» **TASK STATEMENT**: Output every record again so that it matches the original word for word.

» **SOURCE RECORDS**:
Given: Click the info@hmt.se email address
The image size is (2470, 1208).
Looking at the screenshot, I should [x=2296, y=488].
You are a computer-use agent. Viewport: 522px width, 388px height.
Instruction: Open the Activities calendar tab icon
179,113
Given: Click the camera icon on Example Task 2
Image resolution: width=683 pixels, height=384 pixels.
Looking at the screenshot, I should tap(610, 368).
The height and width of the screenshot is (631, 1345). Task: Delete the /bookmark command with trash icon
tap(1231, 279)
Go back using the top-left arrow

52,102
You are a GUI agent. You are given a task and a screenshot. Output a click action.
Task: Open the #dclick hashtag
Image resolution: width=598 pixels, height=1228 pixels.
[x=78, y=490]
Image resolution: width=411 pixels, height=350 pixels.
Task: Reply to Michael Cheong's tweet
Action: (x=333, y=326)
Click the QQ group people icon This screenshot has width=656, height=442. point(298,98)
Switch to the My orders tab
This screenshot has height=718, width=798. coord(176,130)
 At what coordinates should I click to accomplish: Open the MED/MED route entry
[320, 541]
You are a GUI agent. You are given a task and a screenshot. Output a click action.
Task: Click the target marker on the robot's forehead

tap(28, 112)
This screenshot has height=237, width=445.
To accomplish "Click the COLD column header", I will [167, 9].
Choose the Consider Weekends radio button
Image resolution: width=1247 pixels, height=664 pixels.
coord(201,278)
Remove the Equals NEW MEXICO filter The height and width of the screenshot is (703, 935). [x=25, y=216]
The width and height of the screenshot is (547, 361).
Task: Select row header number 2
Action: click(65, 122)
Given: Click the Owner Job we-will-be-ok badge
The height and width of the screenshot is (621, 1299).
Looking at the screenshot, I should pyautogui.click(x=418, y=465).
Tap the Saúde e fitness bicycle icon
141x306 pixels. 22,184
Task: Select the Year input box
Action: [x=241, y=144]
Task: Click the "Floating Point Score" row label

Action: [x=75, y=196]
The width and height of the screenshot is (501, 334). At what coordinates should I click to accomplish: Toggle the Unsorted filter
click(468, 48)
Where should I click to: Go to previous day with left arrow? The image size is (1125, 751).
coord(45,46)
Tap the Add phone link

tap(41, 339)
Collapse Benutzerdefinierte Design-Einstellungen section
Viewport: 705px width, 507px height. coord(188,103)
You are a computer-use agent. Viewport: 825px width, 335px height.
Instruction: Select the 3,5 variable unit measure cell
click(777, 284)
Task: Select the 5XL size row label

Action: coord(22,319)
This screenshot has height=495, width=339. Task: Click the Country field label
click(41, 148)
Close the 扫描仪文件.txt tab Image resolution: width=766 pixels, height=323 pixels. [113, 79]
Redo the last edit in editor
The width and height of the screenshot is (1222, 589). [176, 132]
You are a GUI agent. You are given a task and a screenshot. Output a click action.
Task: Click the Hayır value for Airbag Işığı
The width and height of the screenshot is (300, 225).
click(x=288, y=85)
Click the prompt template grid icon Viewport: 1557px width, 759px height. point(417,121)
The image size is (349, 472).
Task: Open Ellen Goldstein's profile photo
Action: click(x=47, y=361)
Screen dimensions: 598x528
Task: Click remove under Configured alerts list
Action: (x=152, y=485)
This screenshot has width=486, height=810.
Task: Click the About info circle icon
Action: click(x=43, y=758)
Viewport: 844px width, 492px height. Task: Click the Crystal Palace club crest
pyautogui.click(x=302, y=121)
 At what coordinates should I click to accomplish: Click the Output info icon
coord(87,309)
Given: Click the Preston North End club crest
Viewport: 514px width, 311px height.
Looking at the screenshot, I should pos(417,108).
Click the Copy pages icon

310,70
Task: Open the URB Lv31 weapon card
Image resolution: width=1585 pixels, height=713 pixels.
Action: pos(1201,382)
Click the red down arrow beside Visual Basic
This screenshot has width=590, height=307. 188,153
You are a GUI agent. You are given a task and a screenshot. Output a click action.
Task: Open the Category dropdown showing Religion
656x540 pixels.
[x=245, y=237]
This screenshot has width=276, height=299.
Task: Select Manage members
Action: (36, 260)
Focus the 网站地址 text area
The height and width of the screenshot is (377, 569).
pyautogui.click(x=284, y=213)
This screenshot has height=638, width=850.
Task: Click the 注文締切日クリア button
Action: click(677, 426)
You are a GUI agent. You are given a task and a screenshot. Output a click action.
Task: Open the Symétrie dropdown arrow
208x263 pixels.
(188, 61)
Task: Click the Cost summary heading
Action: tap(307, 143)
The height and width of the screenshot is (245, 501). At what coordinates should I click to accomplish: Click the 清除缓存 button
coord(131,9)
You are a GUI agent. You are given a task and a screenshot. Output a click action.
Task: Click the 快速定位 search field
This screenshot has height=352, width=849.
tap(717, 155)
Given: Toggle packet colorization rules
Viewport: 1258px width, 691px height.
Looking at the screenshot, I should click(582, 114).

» **TASK RESULT**:
Given: Click the info@hmt.se email address
The image size is (2470, 1208).
Looking at the screenshot, I should [x=2296, y=488].
You are a computer-use agent. Viewport: 522px width, 388px height.
Instruction: Open the Activities calendar tab icon
179,113
Given: Click the camera icon on Example Task 2
Image resolution: width=683 pixels, height=384 pixels.
Looking at the screenshot, I should tap(610, 368).
The height and width of the screenshot is (631, 1345). Task: Delete the /bookmark command with trash icon
tap(1231, 279)
Go back using the top-left arrow

52,102
You are a GUI agent. You are given a task and a screenshot. Output a click action.
Task: Open the #dclick hashtag
Image resolution: width=598 pixels, height=1228 pixels.
[x=78, y=490]
Image resolution: width=411 pixels, height=350 pixels.
Task: Reply to Michael Cheong's tweet
Action: (x=333, y=326)
Click the QQ group people icon This screenshot has width=656, height=442. point(298,98)
Switch to the My orders tab
This screenshot has height=718, width=798. coord(176,130)
 At what coordinates should I click to accomplish: Open the MED/MED route entry
[320, 541]
You are a GUI agent. You are given a task and a screenshot. Output a click action.
Task: Click the target marker on the robot's forehead

tap(28, 112)
This screenshot has height=237, width=445.
To accomplish "Click the COLD column header", I will [167, 9].
Choose the Consider Weekends radio button
Image resolution: width=1247 pixels, height=664 pixels.
coord(201,278)
Remove the Equals NEW MEXICO filter The height and width of the screenshot is (703, 935). [x=25, y=216]
The width and height of the screenshot is (547, 361).
Task: Select row header number 2
Action: click(65, 122)
Given: Click the Owner Job we-will-be-ok badge
The height and width of the screenshot is (621, 1299).
Looking at the screenshot, I should pyautogui.click(x=418, y=465).
Tap the Saúde e fitness bicycle icon
141x306 pixels. 22,184
Task: Select the Year input box
Action: [x=241, y=144]
Task: Click the "Floating Point Score" row label

Action: [x=75, y=196]
The width and height of the screenshot is (501, 334). At what coordinates should I click to accomplish: Toggle the Unsorted filter
click(468, 48)
Where should I click to: Go to previous day with left arrow? The image size is (1125, 751).
coord(45,46)
Tap the Add phone link

tap(41, 339)
Collapse Benutzerdefinierte Design-Einstellungen section
Viewport: 705px width, 507px height. coord(188,103)
You are a computer-use agent. Viewport: 825px width, 335px height.
Instruction: Select the 3,5 variable unit measure cell
click(777, 284)
Task: Select the 5XL size row label

Action: coord(22,319)
This screenshot has height=495, width=339. Task: Click the Country field label
click(41, 148)
Close the 扫描仪文件.txt tab Image resolution: width=766 pixels, height=323 pixels. [113, 79]
Redo the last edit in editor
The width and height of the screenshot is (1222, 589). [176, 132]
You are a GUI agent. You are given a task and a screenshot. Output a click action.
Task: Click the Hayır value for Airbag Işığı
The width and height of the screenshot is (300, 225).
click(x=288, y=85)
Click the prompt template grid icon Viewport: 1557px width, 759px height. point(417,121)
The image size is (349, 472).
Task: Open Ellen Goldstein's profile photo
Action: click(x=47, y=361)
Screen dimensions: 598x528
Task: Click remove under Configured alerts list
Action: (x=152, y=485)
This screenshot has width=486, height=810.
Task: Click the About info circle icon
Action: click(x=43, y=758)
Viewport: 844px width, 492px height. Task: Click the Crystal Palace club crest
pyautogui.click(x=302, y=121)
 At what coordinates should I click to accomplish: Click the Output info icon
coord(87,309)
Given: Click the Preston North End club crest
Viewport: 514px width, 311px height.
Looking at the screenshot, I should pos(417,108).
Click the Copy pages icon

310,70
Task: Open the URB Lv31 weapon card
Image resolution: width=1585 pixels, height=713 pixels.
Action: pos(1201,382)
Click the red down arrow beside Visual Basic
This screenshot has width=590, height=307. 188,153
You are a GUI agent. You are given a task and a screenshot. Output a click action.
Task: Open the Category dropdown showing Religion
656x540 pixels.
[x=245, y=237]
This screenshot has width=276, height=299.
Task: Select Manage members
Action: (36, 260)
Focus the 网站地址 text area
The height and width of the screenshot is (377, 569).
pyautogui.click(x=284, y=213)
This screenshot has height=638, width=850.
Task: Click the 注文締切日クリア button
Action: click(677, 426)
You are a GUI agent. You are given a task and a screenshot. Output a click action.
Task: Open the Symétrie dropdown arrow
208x263 pixels.
(188, 61)
Task: Click the Cost summary heading
Action: tap(307, 143)
The height and width of the screenshot is (245, 501). At what coordinates should I click to accomplish: Click the 清除缓存 button
coord(131,9)
You are a GUI agent. You are given a task and a screenshot. Output a click action.
Task: Click the 快速定位 search field
This screenshot has height=352, width=849.
tap(717, 155)
Given: Toggle packet colorization rules
Viewport: 1258px width, 691px height.
Looking at the screenshot, I should click(582, 114).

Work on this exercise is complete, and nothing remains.